图4 草鱼Mtnr1基因6种亚型在不同组织中的表达模式Fig.4 Expression of 6 isoforms of Mtnr1 mRNA in different tissues of C. idellus

图5 Mtnr1亚型的组织表达热图Fig.5 Heatmap of expression pattern of the Mtnr1 family mRNA in different tissues of C. idellus

3 讨论

本研究成功克隆得到草鱼Mntr1基因6个亚型的cDNA全长序列，全长序列长度为2031～2799 bp，编码的氨基酸个数为344～361，无信号肽序列，均属于非分泌型蛋白。Mtnr1的6种亚型由7个跨膜结构(Ⅰ～Ⅶ)构成，属于典型的G 蛋白偶联受体(Shiu et al,1998)。多序列比对结果显示，草鱼Mtnr1存在NRY结构域、CYICHS结构域、NAXXY结构域和 G蛋白偶联受体结合位点以及多个糖基化和磷酸化位点，这与大西洋鲑和大弹涂鱼的Mtnr1基因研究结果一致(Hong et al, 2014; Ciani et al, 2019; Klosen et al,2019)，暗示草鱼Mtnr1在进化中具有较高的保守性。另外，6种亚型的3D结构与斑马鱼和人的Mntr1空间结构相似，进一步证实其进化保守性。同时，同源性比较发现，草鱼 Mtnr1基因6种亚型(Mtnr1Aa、Mtnr1Ab、Mtnr1Alike、Mtnr1Ba、Mtnr1Bb和 Mtnr1C)与其他鱼对应的Mntr1亚型同源性很高，分别为93.1%～99.4%、84.8%～95.2%、82.8%～96.8%、90.1%～97.5%、79.7%～98.3%、和90.6%～95.6%。系统进化树结果显示，草鱼Mtnr1基因6种亚型与鲤鱼、鲫鱼和斑马鱼等鲤科(Cyprinidae)鱼类的各亚型聚为一支，表明草鱼Mtnr1与鲤科鱼类亲缘关系较近，这与它们的进化地位一致。

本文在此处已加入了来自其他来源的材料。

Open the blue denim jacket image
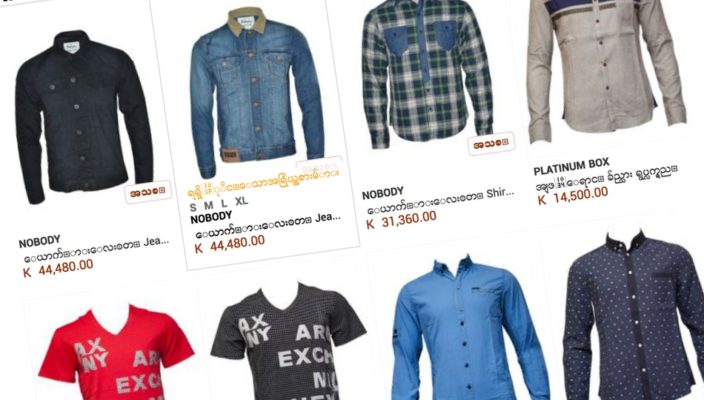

Mtnr1的6种亚型基因在草鱼脑、肝脏、心脏、鳃、肌肉、前肠、中肠、后肠和肾脏9个组织中均有表达，表明Mntr1可能广泛参与机体各种生理活动(Hong et al, 2014)。本研究发现，Mtnr1Aa、Mtnr1Ab、Mtnr1Ba和Mtnr1Bb 4种亚型集中在脑组织中表达，暗示其主要参与神经调节相关的活动(Klosen et al,2019)。这与大西洋鲑(Ciani et al, 2019)、星点东方鲀(Ikegami et al, 2009b)和金鱼(Ikegami et al, 2009a)中的研究相似。如 Ikegami等(2009b)研究发现，Mel1a 1.4、Mel1a 1.7和Mel1b均在星点东方鲀脑组织、视网膜、脑垂体和外围组织中表达，且在脑组织中表达量最高。另外，褪黑激素在生物钟网络中既是视交叉上核(suprachiasmatic nuclei, SCN)的时钟输出，又是内部同步器，表明它的主要功能是充当时钟输如“time giver” (Pevet et al, 2011)。而褪黑激素功能发挥依赖于Mtnr1的表达，Mtnr1在脑组织中的高表达，间接证实褪黑激素在草鱼机体神经调节过程中具有重要作用。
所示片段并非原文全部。